◆ **PASSAGE**:
== Segment start ==

In meetings and presentations, the next-in-line effect can create a subtle disconnect: the person responding to a previous speaker may respond to a version of what was said that is partly constructed from expectation rather than from what was actually said. Misunderstandings that are attributed to poor communication often stem, at least partly, from this kind of inattentive listening during anticipatory states.

The Asymmetry of the Effect

An important feature of the next-in-line effect is its asymmetry. Recall is impaired for the person speaking before you — not the people who speak after. Once you have spoken, the internal rehearsal ends, anxiety ebbs, and attention returns to the external environment. Recall for speakers who follow your turn tends to be normal or even enhanced (a kind of relief-driven engagement). This asymmetry is diagnostic: it points specifically to anticipatory processes, not to a general state of distraction throughout a group session.

This also distinguishes the next-in-line effect from the serial position effect, which predicts that middle-sequence items are remembered less well than first or last items. The next-in-line effect operates on top of serial position — it adds a specific impairment at the slot immediately preceding the self, regardless of where that slot falls in the overall sequence.

Practical Implications

For Facilitators and Teachers

If you run sessions that require participants to speak in turn — introductions, reports, presentations — be aware that participants in the "hot seat" are not fully present for the person before them. Strategies that help:

  • Randomise the order late. If participants don't know when their turn is coming, they cannot begin early rehearsal. Announce the speaking order as close to the moment of speaking as possible.
  • Use written notes. Asking people to jot down key points before speaking shifts the rehearsal from working memory to paper, freeing cognitive resources for listening.
  • Build in a buffer. A brief pause or transition between speakers gives the just-finished next-in-line person time to decompress and re-engage before the next round.
  • Ask follow-up questions. Requiring participants to comment on the previous speaker's contribution before launching into their own talk forces active encoding of what was just said.

== Segment end ==

◆ **DATA TO EXAMINE**:
== Segment start ==

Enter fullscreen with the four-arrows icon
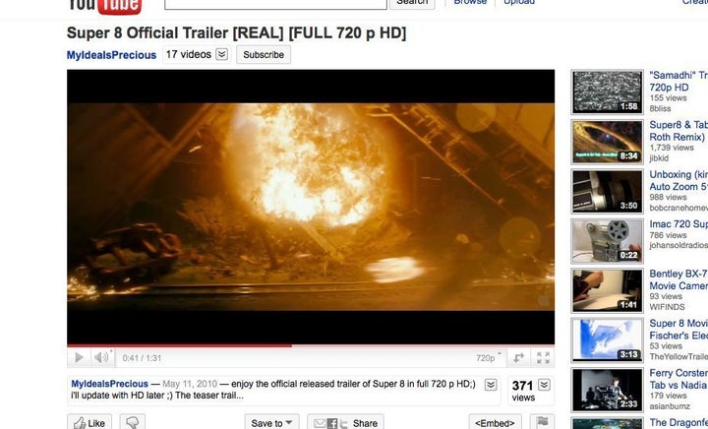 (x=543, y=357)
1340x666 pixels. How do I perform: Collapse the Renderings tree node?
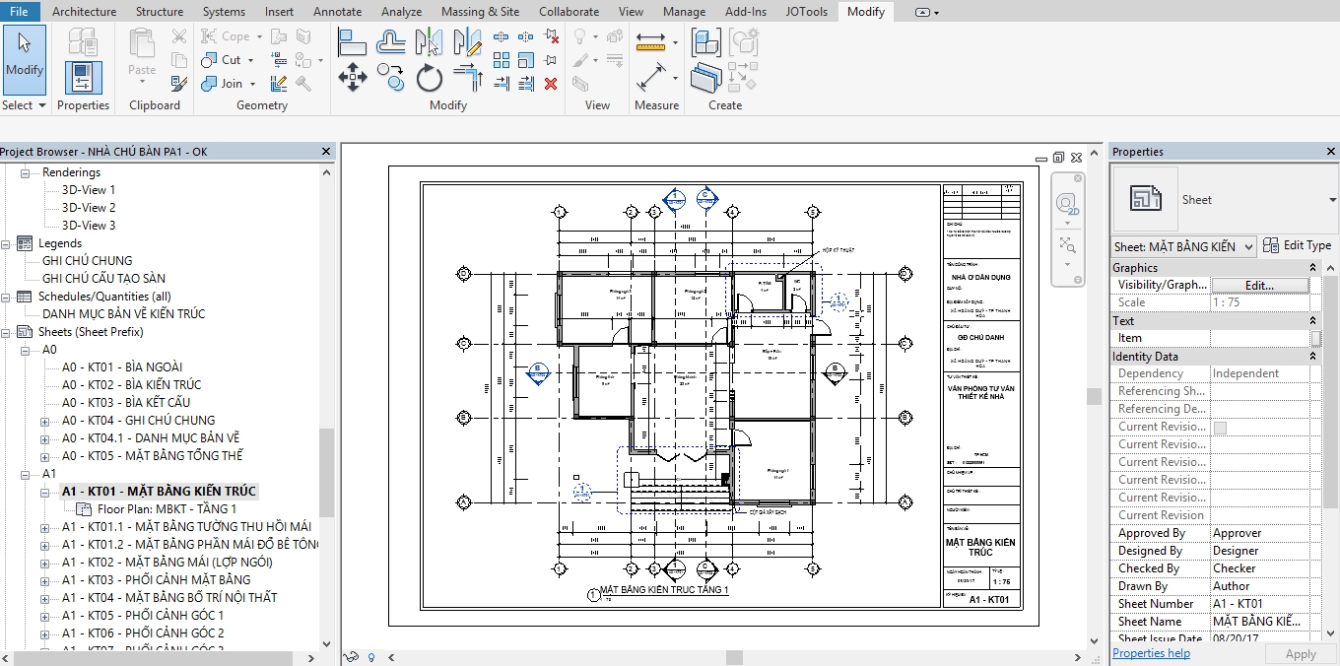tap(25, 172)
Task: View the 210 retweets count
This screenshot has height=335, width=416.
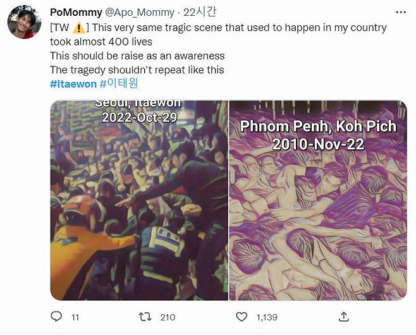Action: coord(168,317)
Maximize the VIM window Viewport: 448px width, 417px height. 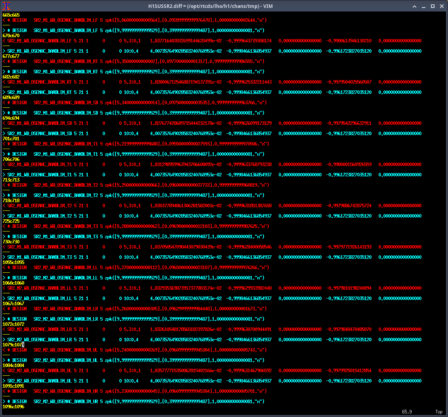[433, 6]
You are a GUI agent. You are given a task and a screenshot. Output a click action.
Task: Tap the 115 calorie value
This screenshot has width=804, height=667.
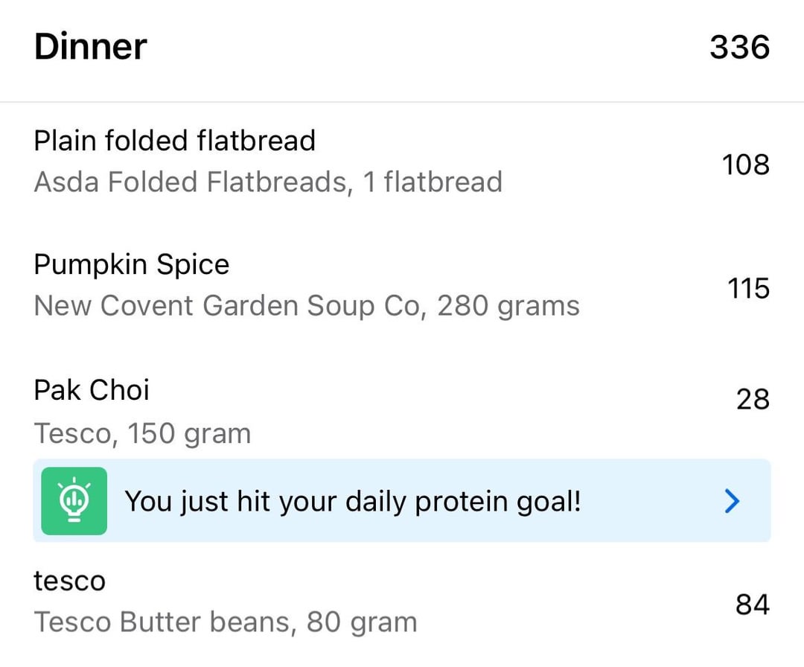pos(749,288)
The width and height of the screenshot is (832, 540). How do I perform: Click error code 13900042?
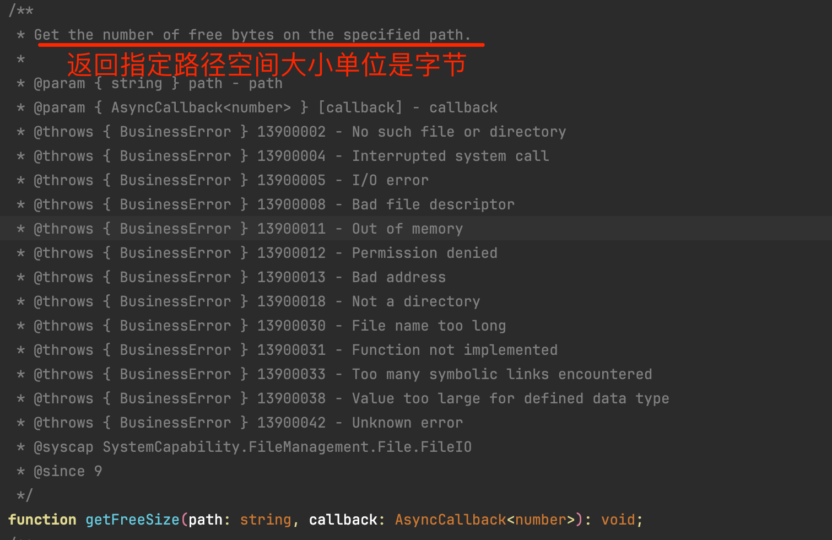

== Segment end ==
== Segment start ==

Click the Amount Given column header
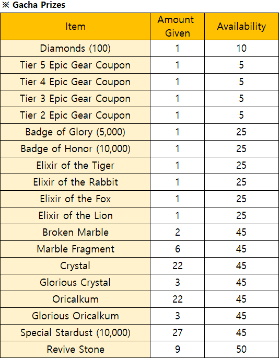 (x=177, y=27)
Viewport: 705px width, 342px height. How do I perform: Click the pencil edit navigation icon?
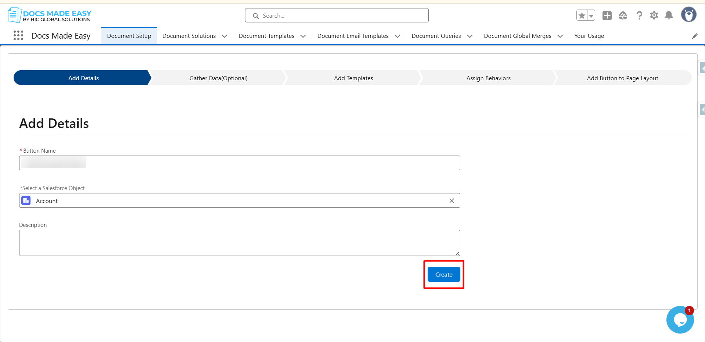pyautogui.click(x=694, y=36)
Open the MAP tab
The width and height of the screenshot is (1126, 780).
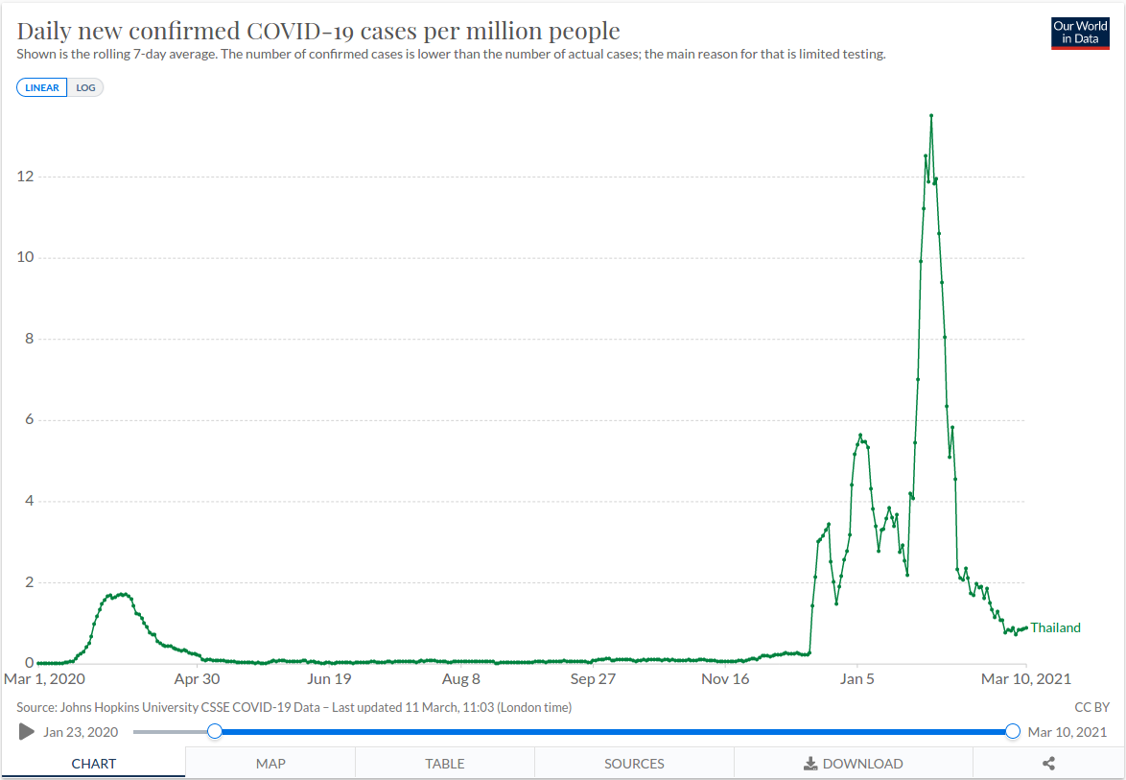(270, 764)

== Segment end ==
== Segment start ==

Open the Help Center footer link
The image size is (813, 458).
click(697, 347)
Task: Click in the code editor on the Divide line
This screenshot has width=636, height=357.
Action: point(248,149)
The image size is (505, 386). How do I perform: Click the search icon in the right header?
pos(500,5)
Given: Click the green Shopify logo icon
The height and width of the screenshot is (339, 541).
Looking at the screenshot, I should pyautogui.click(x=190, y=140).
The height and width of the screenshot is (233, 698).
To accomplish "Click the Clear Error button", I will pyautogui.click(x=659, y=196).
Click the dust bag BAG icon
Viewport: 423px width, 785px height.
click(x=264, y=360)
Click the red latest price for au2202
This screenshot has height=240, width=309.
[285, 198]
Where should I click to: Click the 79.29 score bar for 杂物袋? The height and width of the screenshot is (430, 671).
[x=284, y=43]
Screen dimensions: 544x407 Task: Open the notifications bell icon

== Segment end ==

◆ **EXERCISE SET**:
A – Answer these questions about the passage on the next-in-line effect, one line each:
(i) Whose speech is recalled poorly: the person who speaks before you, or the people who speak after?
(ii) Which effect predicts that middle-sequence items are remembered less well than first or last items?
(iii) What does jotting down key points before speaking shift the rehearsal from, and to what?
B – Continue the passage on the next-in-line effect from where it stops.

◆ **EXERCISE RESULTS**:
A –
(i) The person who speaks before you.
(ii) The serial position effect.
(iii) From working memory to paper.

B –
For Participants

Recognising that you are in a cognitively compromised state when you are "on deck" is itself useful. If you know you will have poor recall for the speaker before you, you can take notes, ask them to repeat key points after you have spoken, or simply acknowledge the gap. It is not a character flaw — it is a predictable consequence of a system under anticipatory load.

Broader Context: When Self-Focus Costs Us

The next-in-line effect is a specific instance of a more general phenomenon: self-focused attention degrades performance on tasks that require outward engagement. In therapy contexts, excessive self-monitoring in social anxiety has been repeatedly identified as a mechanism that maintains — and worsens — social difficulties. Attention directed inward is attention not directed at the person you are supposed to be connecting with.

There is something almost ironic in the next-in-line effect: the very thing we worry about — how we come across to others — causes us to miss the cues that would help us interact with them more effectively. The anxiety about being perceived well makes us worse at perceiving others. And the person we miss most is the one who just preceded us — the most useful context for calibrating our own performance.

In groups, listening is an act. It requires resource allocation. The next-in-line effect is a reminder that those resources are finite, and that anxiety has first claim on them.

Sources & Further Reading

  • Brenner, M. "The Next-in-Line Effect." Journal of Verbal Learning and Verbal Behavior 12, no. 3 (1973): 320–323.
  • Bond, C. F., & Omar, A. S. "Social Anxiety and the Next-in-Line Effect." Journal of Nonverbal Behavior 14, no. 3 (1990): 189–197.
  • Deffenbacher, K. A., Platt, G. J., & Williams, M. A. "Differential Recall as a Function of Social Cues Present at Time of Encoding." Journal of Social Psychology 100 (1974): 255–265.
  • Clark, D. M., & Wells, A. "A Cognitive Model of Social Phobia." In R. G. Heimberg et al. (Eds.), Social Phobia: Diagnosis, Assessment, and Treatment. Guilford Press, 1995.